Data to use:

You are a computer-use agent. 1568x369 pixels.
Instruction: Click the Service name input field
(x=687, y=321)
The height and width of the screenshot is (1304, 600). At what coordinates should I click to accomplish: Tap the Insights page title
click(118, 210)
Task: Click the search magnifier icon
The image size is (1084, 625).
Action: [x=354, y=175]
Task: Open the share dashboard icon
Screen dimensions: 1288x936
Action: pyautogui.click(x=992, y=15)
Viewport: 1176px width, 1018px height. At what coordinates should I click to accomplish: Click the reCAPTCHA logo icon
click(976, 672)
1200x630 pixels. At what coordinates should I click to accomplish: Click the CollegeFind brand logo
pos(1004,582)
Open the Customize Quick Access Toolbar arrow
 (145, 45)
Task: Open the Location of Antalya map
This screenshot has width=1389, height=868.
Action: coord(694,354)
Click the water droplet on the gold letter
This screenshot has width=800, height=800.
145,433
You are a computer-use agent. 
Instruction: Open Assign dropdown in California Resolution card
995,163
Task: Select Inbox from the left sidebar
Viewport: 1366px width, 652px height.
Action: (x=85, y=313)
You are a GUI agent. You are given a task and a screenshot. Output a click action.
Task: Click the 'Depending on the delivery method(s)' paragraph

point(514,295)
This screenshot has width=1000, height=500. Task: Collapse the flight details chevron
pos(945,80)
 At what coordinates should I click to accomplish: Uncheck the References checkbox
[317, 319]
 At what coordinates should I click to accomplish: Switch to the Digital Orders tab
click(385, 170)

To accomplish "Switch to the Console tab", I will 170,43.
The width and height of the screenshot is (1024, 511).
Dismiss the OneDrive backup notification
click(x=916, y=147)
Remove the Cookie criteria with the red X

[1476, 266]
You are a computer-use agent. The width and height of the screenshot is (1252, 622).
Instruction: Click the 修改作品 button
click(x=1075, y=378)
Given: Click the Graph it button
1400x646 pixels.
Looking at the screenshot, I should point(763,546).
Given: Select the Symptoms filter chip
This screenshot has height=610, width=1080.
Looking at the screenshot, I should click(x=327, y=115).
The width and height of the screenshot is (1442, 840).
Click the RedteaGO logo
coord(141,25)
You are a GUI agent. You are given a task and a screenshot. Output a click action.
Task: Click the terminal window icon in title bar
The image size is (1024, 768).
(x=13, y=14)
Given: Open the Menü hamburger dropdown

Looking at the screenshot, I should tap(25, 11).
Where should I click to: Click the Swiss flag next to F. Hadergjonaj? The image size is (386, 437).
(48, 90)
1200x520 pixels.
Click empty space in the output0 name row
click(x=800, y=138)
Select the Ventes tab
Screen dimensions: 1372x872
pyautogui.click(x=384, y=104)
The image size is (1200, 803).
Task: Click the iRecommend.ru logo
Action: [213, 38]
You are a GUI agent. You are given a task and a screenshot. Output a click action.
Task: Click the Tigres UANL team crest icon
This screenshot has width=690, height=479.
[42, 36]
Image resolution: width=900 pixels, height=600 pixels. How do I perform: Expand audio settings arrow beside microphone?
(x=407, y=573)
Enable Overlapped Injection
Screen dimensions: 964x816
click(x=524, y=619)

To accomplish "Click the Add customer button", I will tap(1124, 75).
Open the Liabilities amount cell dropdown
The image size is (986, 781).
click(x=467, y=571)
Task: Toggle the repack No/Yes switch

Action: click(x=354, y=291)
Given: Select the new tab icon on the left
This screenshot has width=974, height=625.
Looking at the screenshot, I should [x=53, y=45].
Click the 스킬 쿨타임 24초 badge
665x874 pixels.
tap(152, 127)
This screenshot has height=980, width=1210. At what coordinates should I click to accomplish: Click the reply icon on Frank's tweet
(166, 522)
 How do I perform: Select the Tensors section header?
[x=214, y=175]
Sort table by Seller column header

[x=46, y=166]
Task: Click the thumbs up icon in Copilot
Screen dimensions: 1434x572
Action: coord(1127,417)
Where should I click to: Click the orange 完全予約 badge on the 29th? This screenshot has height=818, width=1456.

Work order:
Find the line that contains "This screenshot has width=974, height=625." in the data above. Reproduce it and every later line exactly, through the last one.

Solution for this task:
This screenshot has width=974, height=625.
Looking at the screenshot, I should [x=53, y=45].
Click the 스킬 쿨타임 24초 badge
665x874 pixels.
tap(152, 127)
This screenshot has height=980, width=1210. At what coordinates should I click to accomplish: Click the reply icon on Frank's tweet
(166, 522)
 How do I perform: Select the Tensors section header?
[x=214, y=175]
Sort table by Seller column header

[x=46, y=166]
Task: Click the thumbs up icon in Copilot
Screen dimensions: 1434x572
Action: coord(1127,417)
Where should I click to: Click the orange 完全予約 badge on the 29th? This screenshot has height=818, width=1456.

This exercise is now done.